Four cylindrical sandstone samples were extracted from the original rectangular sample with a rough-walled fracture. Each drilling angle (θ) of cylindrical sandstone samples is different to consider the anisotropies of rough-walled rock fractures. For each sample, different flow velocities ranging from 0 m/s to 13 m/s were designed. For a given flow velocity, a series of different confining pressures ( ${\sigma }_n$ ), including 1.5 MPa, 2.5 MPa, and 3.5 MPa, were applied on the fractured samples. The hydraulic properties of each cylindrical sandstone sample were tested under different shear displacements ( $u_s$ ) and ${\sigma }_n$ . The results show that the hydraulic gradient ( $J$ ) shows an increasing trend with the increment of ${\sigma }_n$ . With the increment of the Reynolds number ( $\mathrm{Re}$ ), the transmissivity ( $T$ ) decreases in the form of the quadratic function. The normalized transmissivity ( $T/T_0$ ) decreases with the increment of $J$ . The variations in $T/T_0$ with $J$ can be divided into three stages. The first stage is that $T/T_0$ approximately holds a constant value of 1.0 when $J$ is small indicating that the fluid flow is in the linear regime.
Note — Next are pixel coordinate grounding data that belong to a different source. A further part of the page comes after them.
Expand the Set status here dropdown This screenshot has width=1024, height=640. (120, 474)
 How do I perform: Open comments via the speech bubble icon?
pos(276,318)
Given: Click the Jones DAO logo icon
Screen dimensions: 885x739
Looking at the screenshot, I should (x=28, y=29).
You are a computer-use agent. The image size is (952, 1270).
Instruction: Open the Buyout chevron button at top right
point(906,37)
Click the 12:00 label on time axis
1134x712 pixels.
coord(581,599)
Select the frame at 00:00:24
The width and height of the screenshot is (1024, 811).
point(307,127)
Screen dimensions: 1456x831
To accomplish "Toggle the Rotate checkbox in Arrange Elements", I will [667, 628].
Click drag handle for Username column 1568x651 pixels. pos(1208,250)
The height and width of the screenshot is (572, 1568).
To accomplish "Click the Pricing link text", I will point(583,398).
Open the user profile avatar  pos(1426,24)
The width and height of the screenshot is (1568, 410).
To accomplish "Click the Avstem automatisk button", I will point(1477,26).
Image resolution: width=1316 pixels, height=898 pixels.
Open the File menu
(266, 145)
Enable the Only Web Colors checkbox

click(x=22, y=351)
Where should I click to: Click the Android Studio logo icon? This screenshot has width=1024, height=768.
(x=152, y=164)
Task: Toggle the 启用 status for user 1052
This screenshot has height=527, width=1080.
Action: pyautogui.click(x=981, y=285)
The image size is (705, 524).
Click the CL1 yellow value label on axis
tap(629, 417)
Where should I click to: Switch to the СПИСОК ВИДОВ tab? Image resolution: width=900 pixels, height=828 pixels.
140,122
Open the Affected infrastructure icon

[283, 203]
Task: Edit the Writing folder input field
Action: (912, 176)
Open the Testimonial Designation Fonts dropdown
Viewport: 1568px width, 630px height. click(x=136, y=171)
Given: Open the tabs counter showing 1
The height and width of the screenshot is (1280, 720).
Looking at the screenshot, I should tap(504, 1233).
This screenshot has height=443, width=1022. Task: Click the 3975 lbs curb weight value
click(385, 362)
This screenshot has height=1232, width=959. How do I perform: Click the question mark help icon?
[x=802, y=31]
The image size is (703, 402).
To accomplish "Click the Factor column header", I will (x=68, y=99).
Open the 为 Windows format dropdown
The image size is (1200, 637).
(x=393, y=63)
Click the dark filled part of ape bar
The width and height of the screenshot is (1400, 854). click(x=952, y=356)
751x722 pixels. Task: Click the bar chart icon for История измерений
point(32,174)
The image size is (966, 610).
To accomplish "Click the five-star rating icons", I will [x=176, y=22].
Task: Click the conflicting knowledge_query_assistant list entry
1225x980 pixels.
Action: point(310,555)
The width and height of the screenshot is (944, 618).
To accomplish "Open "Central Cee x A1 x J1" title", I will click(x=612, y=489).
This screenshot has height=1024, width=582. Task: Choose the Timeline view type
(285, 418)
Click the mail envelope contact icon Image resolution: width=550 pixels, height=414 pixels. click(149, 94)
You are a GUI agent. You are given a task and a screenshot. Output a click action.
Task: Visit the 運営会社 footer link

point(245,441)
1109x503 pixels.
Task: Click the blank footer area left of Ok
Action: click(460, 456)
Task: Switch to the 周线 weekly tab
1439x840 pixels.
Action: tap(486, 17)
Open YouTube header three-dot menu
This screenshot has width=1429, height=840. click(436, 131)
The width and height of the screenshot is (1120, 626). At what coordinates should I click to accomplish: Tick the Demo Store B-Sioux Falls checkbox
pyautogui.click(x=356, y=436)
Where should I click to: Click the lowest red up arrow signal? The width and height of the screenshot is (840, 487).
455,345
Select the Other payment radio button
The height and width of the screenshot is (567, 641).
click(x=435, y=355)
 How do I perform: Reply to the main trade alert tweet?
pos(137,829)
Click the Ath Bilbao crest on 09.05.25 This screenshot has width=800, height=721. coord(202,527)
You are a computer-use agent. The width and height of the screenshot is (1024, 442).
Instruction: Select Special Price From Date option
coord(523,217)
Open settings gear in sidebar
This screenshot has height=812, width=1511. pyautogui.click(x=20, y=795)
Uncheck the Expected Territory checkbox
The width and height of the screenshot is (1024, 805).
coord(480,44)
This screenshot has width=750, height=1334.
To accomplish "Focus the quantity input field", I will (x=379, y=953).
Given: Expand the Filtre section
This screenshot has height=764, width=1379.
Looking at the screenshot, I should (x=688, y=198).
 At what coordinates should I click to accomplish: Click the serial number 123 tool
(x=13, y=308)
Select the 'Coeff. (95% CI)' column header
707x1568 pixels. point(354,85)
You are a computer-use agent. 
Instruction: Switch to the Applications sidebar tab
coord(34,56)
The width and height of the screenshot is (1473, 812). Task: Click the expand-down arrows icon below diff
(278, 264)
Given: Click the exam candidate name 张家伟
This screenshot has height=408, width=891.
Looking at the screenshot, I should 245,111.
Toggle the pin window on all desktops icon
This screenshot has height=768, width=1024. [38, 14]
The last two stages are that $T/T_0$ decreases with the continuous increase of $J$ , and the reduction rate first increases and then decreases. The critical Reynolds’ number ( ${\mathrm{Re}}_{\text{c}}$ ) of the sample angle with a drilling angle of 90° is different from that of other samples. The corresponding ${\mathrm{Re}}_{\text{c}}$ is 6.52, 28.73, and 32.1 when the shear displacement $\left(u_{\text{s}}\right)=2\text{mm}$ , 3 mm, and 4 mm, respectively. The variations in ${\mathrm{Re}}_{\text{c}}$ and $J$ along different drilling angles are significantly obvious. When the confining pressure is large, the effect of anisotropy on Rec is much greater than that of confining pressure.